> **To do**
Transcribe the records word for word, leaving nothing out.

> **Supplied data**
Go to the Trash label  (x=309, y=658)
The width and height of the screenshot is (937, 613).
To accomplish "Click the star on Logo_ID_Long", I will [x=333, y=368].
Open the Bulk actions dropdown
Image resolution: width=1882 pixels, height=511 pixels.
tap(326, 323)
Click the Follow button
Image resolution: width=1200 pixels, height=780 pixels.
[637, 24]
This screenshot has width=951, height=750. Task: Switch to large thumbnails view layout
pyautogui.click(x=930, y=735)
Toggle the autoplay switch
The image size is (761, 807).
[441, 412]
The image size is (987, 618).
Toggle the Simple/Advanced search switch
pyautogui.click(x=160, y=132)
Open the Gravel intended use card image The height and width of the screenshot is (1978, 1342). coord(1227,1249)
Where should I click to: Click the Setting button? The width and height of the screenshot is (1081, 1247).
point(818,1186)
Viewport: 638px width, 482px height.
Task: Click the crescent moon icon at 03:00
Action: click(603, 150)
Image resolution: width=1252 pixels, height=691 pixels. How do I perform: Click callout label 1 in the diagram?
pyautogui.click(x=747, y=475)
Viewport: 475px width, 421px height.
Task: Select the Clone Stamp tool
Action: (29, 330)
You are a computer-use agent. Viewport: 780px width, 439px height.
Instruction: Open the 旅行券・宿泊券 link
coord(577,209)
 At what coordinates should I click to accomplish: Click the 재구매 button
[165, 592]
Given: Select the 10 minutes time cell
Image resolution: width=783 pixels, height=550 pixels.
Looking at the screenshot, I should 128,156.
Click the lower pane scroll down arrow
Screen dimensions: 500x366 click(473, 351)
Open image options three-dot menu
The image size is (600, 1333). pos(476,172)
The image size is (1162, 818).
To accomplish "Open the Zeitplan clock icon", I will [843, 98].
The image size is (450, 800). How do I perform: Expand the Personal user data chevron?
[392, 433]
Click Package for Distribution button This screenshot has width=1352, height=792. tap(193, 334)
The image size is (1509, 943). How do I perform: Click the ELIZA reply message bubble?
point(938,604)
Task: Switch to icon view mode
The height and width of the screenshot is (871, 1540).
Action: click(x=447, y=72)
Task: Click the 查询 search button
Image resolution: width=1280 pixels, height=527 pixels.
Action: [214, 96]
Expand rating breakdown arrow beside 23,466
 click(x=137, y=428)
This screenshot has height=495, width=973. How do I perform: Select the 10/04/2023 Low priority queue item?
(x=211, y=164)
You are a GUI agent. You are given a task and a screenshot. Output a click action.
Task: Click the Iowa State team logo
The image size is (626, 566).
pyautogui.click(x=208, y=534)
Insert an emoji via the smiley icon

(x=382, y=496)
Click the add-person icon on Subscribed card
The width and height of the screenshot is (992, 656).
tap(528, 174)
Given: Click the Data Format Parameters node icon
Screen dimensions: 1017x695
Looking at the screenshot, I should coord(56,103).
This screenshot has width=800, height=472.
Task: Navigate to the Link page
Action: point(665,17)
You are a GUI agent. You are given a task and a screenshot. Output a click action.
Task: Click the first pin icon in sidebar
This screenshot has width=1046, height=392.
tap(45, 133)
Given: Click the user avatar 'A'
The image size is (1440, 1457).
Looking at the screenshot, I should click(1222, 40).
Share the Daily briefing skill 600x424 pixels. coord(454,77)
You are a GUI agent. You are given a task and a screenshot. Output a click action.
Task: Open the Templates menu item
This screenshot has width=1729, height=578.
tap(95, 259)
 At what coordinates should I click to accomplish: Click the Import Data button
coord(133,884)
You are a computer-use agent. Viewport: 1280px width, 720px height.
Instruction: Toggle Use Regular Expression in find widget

> **Task output**
Go to the Trash label  (x=309, y=658)
The width and height of the screenshot is (937, 613).
To accomplish "Click the star on Logo_ID_Long", I will [x=333, y=368].
Open the Bulk actions dropdown
Image resolution: width=1882 pixels, height=511 pixels.
tap(326, 323)
Click the Follow button
Image resolution: width=1200 pixels, height=780 pixels.
[637, 24]
This screenshot has width=951, height=750. Task: Switch to large thumbnails view layout
pyautogui.click(x=930, y=735)
Toggle the autoplay switch
The image size is (761, 807).
[441, 412]
The image size is (987, 618).
Toggle the Simple/Advanced search switch
pyautogui.click(x=160, y=132)
Open the Gravel intended use card image The height and width of the screenshot is (1978, 1342). coord(1227,1249)
Where should I click to: Click the Setting button? The width and height of the screenshot is (1081, 1247).
point(818,1186)
Viewport: 638px width, 482px height.
Task: Click the crescent moon icon at 03:00
Action: click(603, 150)
Image resolution: width=1252 pixels, height=691 pixels. How do I perform: Click callout label 1 in the diagram?
pyautogui.click(x=747, y=475)
Viewport: 475px width, 421px height.
Task: Select the Clone Stamp tool
Action: (29, 330)
You are a computer-use agent. Viewport: 780px width, 439px height.
Instruction: Open the 旅行券・宿泊券 link
coord(577,209)
 At what coordinates should I click to accomplish: Click the 재구매 button
[165, 592]
Given: Select the 10 minutes time cell
Image resolution: width=783 pixels, height=550 pixels.
Looking at the screenshot, I should 128,156.
Click the lower pane scroll down arrow
Screen dimensions: 500x366 click(473, 351)
Open image options three-dot menu
The image size is (600, 1333). pos(476,172)
The image size is (1162, 818).
To accomplish "Open the Zeitplan clock icon", I will [843, 98].
The image size is (450, 800). How do I perform: Expand the Personal user data chevron?
[392, 433]
Click Package for Distribution button This screenshot has width=1352, height=792. tap(193, 334)
The image size is (1509, 943). How do I perform: Click the ELIZA reply message bubble?
point(938,604)
Task: Switch to icon view mode
The height and width of the screenshot is (871, 1540).
Action: click(x=447, y=72)
Task: Click the 查询 search button
Image resolution: width=1280 pixels, height=527 pixels.
Action: [214, 96]
Expand rating breakdown arrow beside 23,466
 click(x=137, y=428)
This screenshot has height=495, width=973. How do I perform: Select the 10/04/2023 Low priority queue item?
(x=211, y=164)
You are a GUI agent. You are given a task and a screenshot. Output a click action.
Task: Click the Iowa State team logo
The image size is (626, 566).
pyautogui.click(x=208, y=534)
Insert an emoji via the smiley icon

(x=382, y=496)
Click the add-person icon on Subscribed card
The width and height of the screenshot is (992, 656).
tap(528, 174)
Given: Click the Data Format Parameters node icon
Screen dimensions: 1017x695
Looking at the screenshot, I should coord(56,103).
This screenshot has width=800, height=472.
Task: Navigate to the Link page
Action: point(665,17)
You are a GUI agent. You are given a task and a screenshot. Output a click action.
Task: Click the first pin icon in sidebar
This screenshot has width=1046, height=392.
tap(45, 133)
Given: Click the user avatar 'A'
The image size is (1440, 1457).
Looking at the screenshot, I should click(1222, 40).
Share the Daily briefing skill 600x424 pixels. coord(454,77)
You are a GUI agent. You are given a task and a screenshot. Output a click action.
Task: Open the Templates menu item
This screenshot has width=1729, height=578.
tap(95, 259)
 At what coordinates should I click to accomplish: Click the Import Data button
coord(133,884)
You are a computer-use agent. Viewport: 1280px width, 720px height.
Instruction: Toggle Use Regular Expression in find widget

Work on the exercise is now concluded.